----- "Karsten Bräckelmann" <[email protected]> wrote:
> > > > > SPAM: 51330 (150000 required)
> > > >
> > > > Joao Gouveia will soon be requesting an account to join the
> nightly
> > > > masscheck. He has a significant quantity of spam, and hopefully
> much
> > > > of it is European language so it should add to our diversity.
> > >
> > > I wonder how scoring will be affected if his corpus is >50k
> messages?
> > > :)
> >
> > Yikes. He has over 1 million per day spam. He's figuring out a way
> to
> > filter it to eliminate duplicates and do a random sample of ~20k * 7
>
> > days. But still, that's going to skew us too much.
>
> Yikes indeed.
>
> Maybe Joao should answer these himself...
>
> Given the numbers, is that purely trap driven? Is there a legion
> human
> users manually verifying the spam?
Can't really go into much detail (unrelated to Spamassassin), but there are
some traps involved of course, and some trained monkeys as well.
>
> What exactly does "filter duplicates" mean? If that includes
> "identical"
> payload sent to different users, these dupes should not be eliminated
> I
> believe, since it will bias results. A random sample already will
> eliminate most duplicates, while preserving distribution.
It means equal or similar messages from the same spam campaign (not directly
related to recipients).
> Is there also ham?
Unfortunately no (not yet anyway).
Cannot guarantee sufficient high quality ham (variety and contributers) to be
useful at this point.
>
> Regarding skewing of results due to a single source with overwhelming
> numbers: I recall days, where mass-checks (though not for scoring)

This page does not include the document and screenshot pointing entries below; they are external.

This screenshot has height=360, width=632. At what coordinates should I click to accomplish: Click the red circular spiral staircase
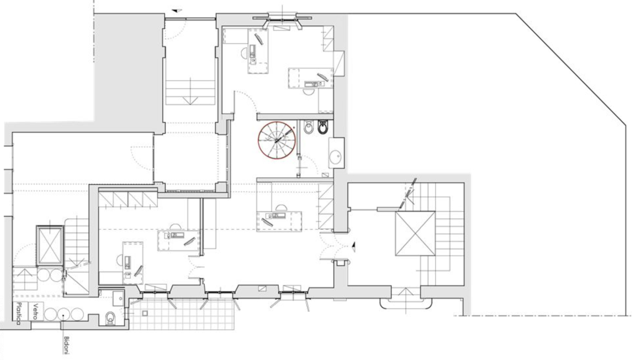pos(258,141)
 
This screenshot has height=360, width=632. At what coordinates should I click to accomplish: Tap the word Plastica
pos(19,313)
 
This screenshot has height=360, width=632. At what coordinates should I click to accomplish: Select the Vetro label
pos(35,311)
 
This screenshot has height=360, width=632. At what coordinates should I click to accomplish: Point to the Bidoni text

> basically consisted of one huge corpus, and a bunch of additional,
> *much* smaller corpora. It did indeed have an impact on quite a few
> rules, hardly matching the dominant corpus at all, though others
> quite
> nicely. :/
>
>
> --
> char
> *t="\10pse\0r\0dtu\0.@ghno\x4e\xc8\x79\xf4\xab\x51\x8a\x10\xf4\xf4\xc4";
> main(){ char h,m=h=*t++,*x=t+2*h,c,i,l=*x,s=0; for (i=0;i<l;i++){ i%8?
> c<<=1:
> (c=*++x); c&128 && (s+=h); if (!(h>>=1)||!t[s+h]){
> putchar(t[s]);h=m;s=0; }}}
--
João Gouveia